GM Mulls Thousands of Job Cuts, Sale of Brands: WSJ
General Motors, the No. 1 automaker in the U.S., is planning to cut thousands of white-collar jobs and is considering whether it should sell or stop production of more of its brands, The Wall Street Journal said, citing people familiar with the matter.
Both moves are part of a broader re-evaluation of the company's strategy and of its ability to meet an internal projection of returning to profitability in 2010, the people told the paper.
The job cuts are likely to be approved when GM's board of directors meets in early August, the people said.
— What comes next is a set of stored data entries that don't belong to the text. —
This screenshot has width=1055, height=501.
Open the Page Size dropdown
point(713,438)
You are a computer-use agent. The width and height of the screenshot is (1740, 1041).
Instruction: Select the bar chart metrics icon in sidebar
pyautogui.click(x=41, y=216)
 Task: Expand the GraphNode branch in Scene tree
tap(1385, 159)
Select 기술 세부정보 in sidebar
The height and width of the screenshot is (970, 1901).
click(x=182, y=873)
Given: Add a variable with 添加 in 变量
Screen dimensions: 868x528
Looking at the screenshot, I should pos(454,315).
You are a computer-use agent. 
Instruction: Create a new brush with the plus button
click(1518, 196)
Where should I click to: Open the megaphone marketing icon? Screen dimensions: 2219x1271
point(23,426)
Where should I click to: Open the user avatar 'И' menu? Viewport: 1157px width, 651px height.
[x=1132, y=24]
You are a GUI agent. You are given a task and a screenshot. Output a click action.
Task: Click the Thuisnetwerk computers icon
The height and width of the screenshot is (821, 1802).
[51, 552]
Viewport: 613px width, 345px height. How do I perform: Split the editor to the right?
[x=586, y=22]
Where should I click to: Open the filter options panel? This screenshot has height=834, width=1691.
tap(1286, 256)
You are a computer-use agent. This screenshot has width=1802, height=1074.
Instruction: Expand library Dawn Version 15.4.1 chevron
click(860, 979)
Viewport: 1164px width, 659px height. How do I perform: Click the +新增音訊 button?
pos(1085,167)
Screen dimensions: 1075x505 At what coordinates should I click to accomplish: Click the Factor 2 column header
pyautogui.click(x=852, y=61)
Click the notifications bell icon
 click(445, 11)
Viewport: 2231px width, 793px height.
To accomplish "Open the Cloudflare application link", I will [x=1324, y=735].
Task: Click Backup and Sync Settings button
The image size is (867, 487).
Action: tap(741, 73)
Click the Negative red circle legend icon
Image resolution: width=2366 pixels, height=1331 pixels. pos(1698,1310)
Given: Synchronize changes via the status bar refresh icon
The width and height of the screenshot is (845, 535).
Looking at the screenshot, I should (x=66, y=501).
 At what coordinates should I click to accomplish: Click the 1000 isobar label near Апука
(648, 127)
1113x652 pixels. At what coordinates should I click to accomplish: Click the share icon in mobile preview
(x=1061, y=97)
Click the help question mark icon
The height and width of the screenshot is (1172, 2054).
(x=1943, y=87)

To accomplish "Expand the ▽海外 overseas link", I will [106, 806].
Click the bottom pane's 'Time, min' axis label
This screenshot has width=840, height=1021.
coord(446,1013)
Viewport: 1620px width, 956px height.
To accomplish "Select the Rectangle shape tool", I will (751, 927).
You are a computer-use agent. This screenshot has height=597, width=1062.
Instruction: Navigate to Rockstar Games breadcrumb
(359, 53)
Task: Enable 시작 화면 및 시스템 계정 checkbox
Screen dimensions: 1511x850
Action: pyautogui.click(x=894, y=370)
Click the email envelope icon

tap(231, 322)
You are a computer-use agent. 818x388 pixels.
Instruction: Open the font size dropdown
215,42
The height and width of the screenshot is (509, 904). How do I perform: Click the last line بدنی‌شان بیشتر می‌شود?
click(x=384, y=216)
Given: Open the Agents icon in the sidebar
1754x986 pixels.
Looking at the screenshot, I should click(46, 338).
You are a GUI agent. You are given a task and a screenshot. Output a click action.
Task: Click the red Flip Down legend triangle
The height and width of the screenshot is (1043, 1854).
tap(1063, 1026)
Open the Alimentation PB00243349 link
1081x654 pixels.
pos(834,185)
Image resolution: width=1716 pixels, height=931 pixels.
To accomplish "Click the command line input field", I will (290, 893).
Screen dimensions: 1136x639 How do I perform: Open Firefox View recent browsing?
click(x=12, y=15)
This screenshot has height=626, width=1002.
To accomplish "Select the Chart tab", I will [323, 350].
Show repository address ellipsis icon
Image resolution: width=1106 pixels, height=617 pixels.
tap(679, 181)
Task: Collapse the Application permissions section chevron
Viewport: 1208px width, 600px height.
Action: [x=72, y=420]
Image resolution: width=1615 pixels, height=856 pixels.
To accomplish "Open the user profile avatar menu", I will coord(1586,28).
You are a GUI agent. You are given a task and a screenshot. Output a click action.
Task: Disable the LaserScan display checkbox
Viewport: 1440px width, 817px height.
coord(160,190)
The reductions would be in addition to earlier announced cuts.
Management may also present the board with options for raising additional cash, they told the paper.
The board may also hear management's latest thoughts on whether GM should trim the number of brands it offers in the United States, the people told the paper.
All but the Cadillac and Chevrolet brands, which GM considers core to its business, are undergoing close scrutiny, some other people told the paper.
In the past few years, as GM has run up massive losses, some board members and some executives have on occasion raised questions about its plethora of brands, only to be rebuffed by chief executive Rick Wagoner, the paper said, citing people familiar with the matter.
GM has put its Hummer brand up for sale to prospective buyers thought to include Mahindra & Mahindra, but the SUV brand is expected to fetch far less than $1 billion in any sale.
The company, hit by rising oil and raw material prices, the credit crunch and the housing downturn, will need to raise as much as $15 billion in cash to shore up liquidity and bankruptcy is "not impossible" if the U.S. auto market continues to slump, Merrill Lynch had said last week.
U.S. auto sales plunged in June to a 15-year low.
Although GM clung on to its top spot in the American market, some analysts have raised concerns over the financial state of the firm, whose shares fell to a 54-year low earlier this month.
GM could not be immediately reached for comment.